679.「「ドイツ帝国」が世界を破滅させる 日本人への警告」 エマニュエル・トッド

今後、世界の脅威となるのは、ロシアでも中国でもなく、「ドイツ帝国」だと警鐘を鳴らしています。

「ドイツ帝国」とは、ドイツ一国ではなく、ドイツと冷戦終了後にEUに加盟した東欧各国やフランス・スペインといったドイツへの従属国です。

脅威とみなされているロシアは、実は日本とほぼ同じ1億4千万の人口しか保有しておらず、GDPのほとんどが燃料と軍事で、脅威とはならないそうです。

中国は経済破綻が明らかになる目前で、多くの国内紛争を抱えています。これらの国がアメリカに対峙できる可能性は低いとのことです。ロシア、中国、インドが同盟を結べば可能性があるものの、これに日本が加わらないと、技術面で欧米に対抗できません。

ドイツは東西統一で多くの負債を負ったように見えましたが、実は共産主義国ゆえに高い教育水準を持った労働者を確保することができました。そして、ソ連から離れた東欧各国も高い教育水準を持つ労働者が豊富に抱えており、その賃金は非常に低額でした。そこで、ドイツは部品工場をEU県外の東欧各国に移して安価な部品を製造し、ドイツに輸入した上で完成品として、関税なしでEU各国に輸出したのです。

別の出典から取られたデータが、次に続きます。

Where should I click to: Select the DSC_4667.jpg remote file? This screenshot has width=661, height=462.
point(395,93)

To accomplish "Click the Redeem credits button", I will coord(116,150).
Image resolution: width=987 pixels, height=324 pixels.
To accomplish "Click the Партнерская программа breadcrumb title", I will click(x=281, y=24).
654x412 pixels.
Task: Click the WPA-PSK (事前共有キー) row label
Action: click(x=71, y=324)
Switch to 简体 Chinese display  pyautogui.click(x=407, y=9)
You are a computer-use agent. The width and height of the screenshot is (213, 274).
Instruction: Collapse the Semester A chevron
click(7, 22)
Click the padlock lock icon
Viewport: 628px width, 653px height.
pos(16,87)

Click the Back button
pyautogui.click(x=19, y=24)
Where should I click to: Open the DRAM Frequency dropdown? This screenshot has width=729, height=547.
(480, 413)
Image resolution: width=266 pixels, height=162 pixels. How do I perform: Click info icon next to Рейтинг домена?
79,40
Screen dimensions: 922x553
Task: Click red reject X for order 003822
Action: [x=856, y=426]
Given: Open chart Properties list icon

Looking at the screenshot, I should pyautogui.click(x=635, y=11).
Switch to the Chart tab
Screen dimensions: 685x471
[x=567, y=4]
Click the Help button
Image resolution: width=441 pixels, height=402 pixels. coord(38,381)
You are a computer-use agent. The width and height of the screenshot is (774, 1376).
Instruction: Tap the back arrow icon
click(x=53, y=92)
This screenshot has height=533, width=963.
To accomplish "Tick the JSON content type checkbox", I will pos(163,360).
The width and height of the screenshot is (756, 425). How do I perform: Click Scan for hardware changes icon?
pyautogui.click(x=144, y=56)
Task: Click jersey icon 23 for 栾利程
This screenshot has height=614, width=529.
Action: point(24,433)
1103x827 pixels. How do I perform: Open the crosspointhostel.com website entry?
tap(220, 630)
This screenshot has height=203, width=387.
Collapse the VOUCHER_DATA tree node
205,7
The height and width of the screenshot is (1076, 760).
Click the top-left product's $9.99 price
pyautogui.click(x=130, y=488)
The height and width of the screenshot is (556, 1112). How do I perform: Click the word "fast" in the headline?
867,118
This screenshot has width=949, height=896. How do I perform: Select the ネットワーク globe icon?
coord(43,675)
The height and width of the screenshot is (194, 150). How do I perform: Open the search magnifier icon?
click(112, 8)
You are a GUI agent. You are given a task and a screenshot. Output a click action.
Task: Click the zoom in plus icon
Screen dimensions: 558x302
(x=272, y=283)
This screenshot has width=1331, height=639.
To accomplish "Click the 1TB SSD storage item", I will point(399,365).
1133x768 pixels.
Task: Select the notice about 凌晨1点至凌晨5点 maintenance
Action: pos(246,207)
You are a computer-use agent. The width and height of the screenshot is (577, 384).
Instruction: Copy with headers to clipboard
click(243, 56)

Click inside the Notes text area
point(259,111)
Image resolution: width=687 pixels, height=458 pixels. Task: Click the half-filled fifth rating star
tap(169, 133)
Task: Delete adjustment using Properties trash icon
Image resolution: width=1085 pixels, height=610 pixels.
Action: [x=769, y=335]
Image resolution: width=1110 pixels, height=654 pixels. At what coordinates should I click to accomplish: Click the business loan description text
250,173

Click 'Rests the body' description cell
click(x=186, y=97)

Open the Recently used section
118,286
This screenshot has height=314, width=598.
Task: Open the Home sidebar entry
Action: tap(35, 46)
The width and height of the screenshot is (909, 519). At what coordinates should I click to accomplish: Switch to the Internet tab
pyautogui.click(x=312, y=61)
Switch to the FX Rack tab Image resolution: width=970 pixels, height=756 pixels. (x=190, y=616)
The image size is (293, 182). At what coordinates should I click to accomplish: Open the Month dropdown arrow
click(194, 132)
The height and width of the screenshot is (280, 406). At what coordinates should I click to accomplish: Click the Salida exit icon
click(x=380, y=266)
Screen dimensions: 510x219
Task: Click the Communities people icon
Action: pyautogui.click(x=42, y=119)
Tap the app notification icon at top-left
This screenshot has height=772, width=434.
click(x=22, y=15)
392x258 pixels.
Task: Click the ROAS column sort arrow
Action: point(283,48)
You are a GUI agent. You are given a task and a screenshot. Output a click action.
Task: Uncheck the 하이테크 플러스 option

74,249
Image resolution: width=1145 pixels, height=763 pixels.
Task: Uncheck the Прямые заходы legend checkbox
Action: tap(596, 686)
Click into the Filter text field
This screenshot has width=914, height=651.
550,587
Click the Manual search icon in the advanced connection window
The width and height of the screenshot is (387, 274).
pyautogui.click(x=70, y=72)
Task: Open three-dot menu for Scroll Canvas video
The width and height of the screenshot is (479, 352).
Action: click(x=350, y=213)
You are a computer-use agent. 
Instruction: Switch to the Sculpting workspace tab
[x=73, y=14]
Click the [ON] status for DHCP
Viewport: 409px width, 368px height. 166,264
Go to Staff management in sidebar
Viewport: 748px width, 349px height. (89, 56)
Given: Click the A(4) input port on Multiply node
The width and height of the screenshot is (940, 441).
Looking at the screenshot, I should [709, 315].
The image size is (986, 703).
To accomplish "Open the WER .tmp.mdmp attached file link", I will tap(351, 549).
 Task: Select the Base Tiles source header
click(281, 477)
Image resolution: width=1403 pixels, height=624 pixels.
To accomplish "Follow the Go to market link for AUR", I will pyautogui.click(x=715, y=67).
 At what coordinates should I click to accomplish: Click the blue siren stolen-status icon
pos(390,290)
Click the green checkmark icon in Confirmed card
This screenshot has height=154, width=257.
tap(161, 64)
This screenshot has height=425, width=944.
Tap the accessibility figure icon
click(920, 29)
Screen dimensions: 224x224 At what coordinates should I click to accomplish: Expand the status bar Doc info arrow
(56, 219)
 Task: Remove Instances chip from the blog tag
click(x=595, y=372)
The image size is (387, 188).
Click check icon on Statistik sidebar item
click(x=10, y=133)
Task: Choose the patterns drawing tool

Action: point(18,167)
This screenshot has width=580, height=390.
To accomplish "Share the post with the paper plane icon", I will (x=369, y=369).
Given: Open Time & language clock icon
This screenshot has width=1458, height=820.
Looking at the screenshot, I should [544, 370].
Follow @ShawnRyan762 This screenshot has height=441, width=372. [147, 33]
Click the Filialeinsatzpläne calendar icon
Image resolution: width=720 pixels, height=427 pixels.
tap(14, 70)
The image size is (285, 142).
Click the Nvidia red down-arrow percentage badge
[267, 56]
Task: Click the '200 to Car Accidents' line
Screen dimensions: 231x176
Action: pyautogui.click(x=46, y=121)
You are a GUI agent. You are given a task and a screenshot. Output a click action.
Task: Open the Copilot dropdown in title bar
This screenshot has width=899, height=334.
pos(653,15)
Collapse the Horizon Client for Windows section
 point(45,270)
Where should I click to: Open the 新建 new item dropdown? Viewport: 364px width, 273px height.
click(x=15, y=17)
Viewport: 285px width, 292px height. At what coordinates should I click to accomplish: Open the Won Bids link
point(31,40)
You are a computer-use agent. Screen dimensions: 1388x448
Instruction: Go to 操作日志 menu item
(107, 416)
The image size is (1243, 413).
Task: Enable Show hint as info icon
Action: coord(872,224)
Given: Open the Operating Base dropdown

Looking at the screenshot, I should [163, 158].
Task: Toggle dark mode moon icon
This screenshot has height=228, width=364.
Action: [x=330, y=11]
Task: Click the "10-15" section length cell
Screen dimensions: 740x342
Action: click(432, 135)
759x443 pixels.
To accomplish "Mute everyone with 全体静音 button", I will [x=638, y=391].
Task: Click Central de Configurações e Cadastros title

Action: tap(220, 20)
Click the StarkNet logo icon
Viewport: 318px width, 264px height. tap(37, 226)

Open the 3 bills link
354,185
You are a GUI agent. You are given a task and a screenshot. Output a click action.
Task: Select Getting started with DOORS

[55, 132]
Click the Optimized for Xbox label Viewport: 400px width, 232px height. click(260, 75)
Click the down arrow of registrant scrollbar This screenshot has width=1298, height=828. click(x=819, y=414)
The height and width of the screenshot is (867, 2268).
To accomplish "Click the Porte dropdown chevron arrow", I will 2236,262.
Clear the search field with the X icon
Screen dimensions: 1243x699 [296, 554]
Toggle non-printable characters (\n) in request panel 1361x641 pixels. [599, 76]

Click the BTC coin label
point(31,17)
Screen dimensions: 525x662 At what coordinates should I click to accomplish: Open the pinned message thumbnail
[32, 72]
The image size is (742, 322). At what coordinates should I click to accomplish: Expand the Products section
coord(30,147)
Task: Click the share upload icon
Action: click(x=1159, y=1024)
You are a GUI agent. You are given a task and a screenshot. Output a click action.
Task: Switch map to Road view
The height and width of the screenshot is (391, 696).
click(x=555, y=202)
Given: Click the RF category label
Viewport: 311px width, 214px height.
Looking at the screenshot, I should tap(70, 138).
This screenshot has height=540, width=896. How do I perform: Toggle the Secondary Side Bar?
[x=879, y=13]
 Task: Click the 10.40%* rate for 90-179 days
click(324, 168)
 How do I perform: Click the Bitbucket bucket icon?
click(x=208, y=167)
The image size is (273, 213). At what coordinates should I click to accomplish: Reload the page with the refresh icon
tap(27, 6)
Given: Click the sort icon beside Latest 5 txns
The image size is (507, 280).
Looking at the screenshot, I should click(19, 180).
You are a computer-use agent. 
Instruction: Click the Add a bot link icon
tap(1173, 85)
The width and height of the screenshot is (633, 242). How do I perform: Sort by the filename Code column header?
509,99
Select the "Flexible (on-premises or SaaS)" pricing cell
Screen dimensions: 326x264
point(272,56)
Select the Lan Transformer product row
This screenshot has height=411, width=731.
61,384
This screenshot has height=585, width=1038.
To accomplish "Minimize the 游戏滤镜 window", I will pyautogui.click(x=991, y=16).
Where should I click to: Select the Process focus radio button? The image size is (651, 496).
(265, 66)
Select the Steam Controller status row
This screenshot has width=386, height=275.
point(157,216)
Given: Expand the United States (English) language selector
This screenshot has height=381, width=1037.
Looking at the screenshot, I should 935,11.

ドイツの高品質で低価格の商品はEU市場を席巻し、フランス、スペイン、ギリシャなどは市場を奪われます。通常であればドイツ・マルクが高くなり、輸出にブレーキがかかるのですが、ユーロという共通通貨故に通貨切り上げが起こらず、輸出に歯止めがかからずドイツの一人勝ちとなりました。

こうして、ドイツは経済的に圧倒的な力を持ち、ドイツに従属する周辺国を抱えて、ドイツ帝国が再興されました。現在のギリシアの支援に対しても、ギリシアに緊縮財政を要求し、追加支援策に反対するのは、ドイツだけです。

しかし、最後はギリシアを支援すると思います。ギリシアがユーロから離脱しては、甘い汁が吸えなくなるからです。

今後、ドイツ帝国の更なる台頭と暴走が危険視されます。